During the clinic, he played some amazing extended improvisations on standard tunes, first "Autumn Leaves," then "Body and Soul." Like many other jazz players, he has an encyclopedic knowledge of his instrument and can access the most complex harmonic and melodic ideas off the top of his head. What sets him apart, and was plainly evident, was his ability to express his own character, thoughts and emotions through his playing. It's the holy grail of all of us who strive to be great improvisers: to know you can call up any technique you desire, but to let that all take a back seat to pure expressiveness. Mike Stern has the whole package, and it was a privilege to witness it up close and personal.

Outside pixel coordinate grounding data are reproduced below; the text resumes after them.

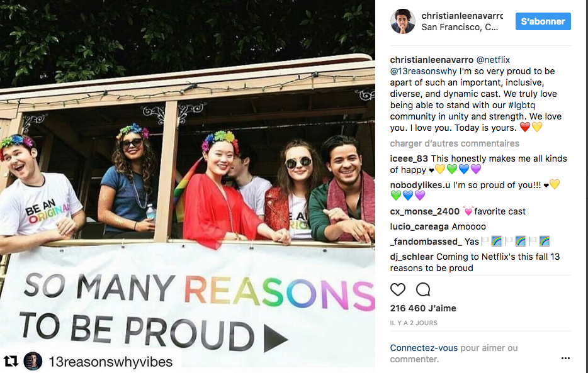588x373 pixels.
Task: Load more comments via 'charger d'autres commentaires'
Action: click(455, 143)
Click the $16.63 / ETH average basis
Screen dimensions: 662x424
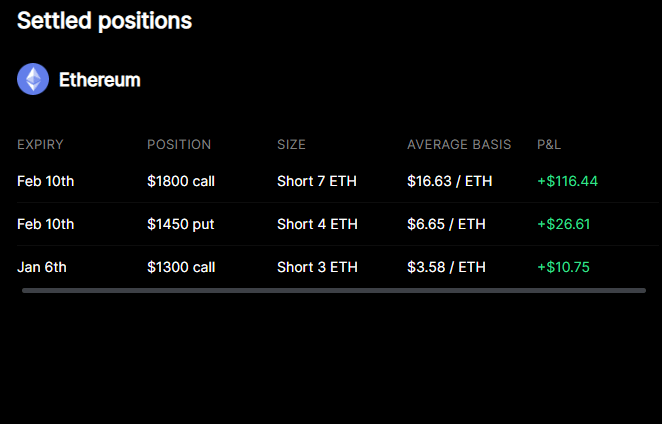(x=450, y=181)
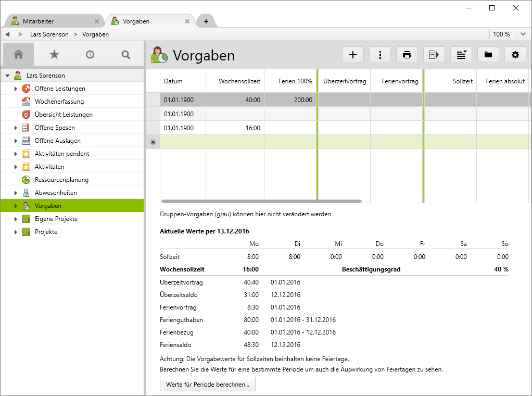Click the plus button to add entry

pos(353,55)
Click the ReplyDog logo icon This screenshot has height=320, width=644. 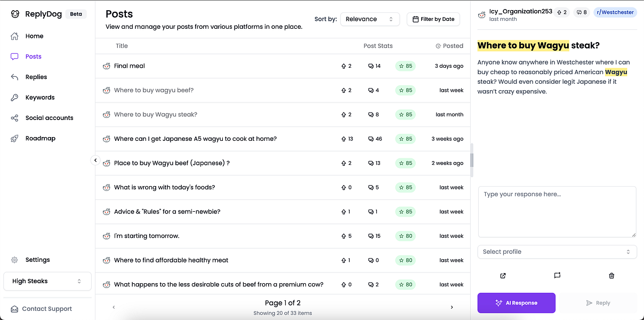click(x=15, y=14)
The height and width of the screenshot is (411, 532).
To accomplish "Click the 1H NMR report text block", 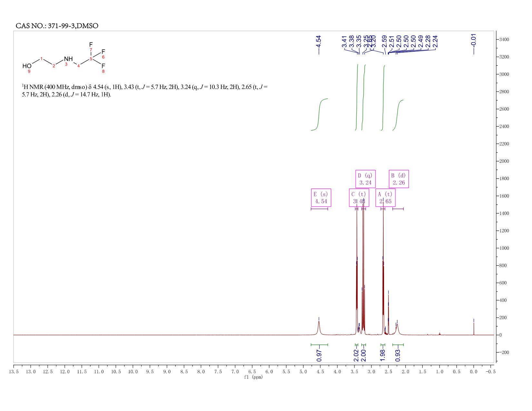I will pyautogui.click(x=144, y=91).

His solos were incredibly sophisticated, employing some concepts I try to teach my more advanced students, but going way beyond anything I could ever hope to achieve. It was great to hear someone who has mastered the art of creating musical phrases and turning them into motifs that develop and change as the solo continues; and having a sense of contour and trajectory to the phrases, and the solo as a whole.
Playing with rhythm is also something I stress, and Stern proved his mastery by playing with only a bass player for accompaniment, no drummer. His solos got pretty adventurous, yet his time was always absolutely perfect, and beyond that, he played with an incredible sense of jazz swing style rhythm.
To top it off, he was a very warm, generous and funny guy. He answered questions and did his best to provide useful information, but mainly I think he came to provide some inspiration, and I got a lot of that from his clinic.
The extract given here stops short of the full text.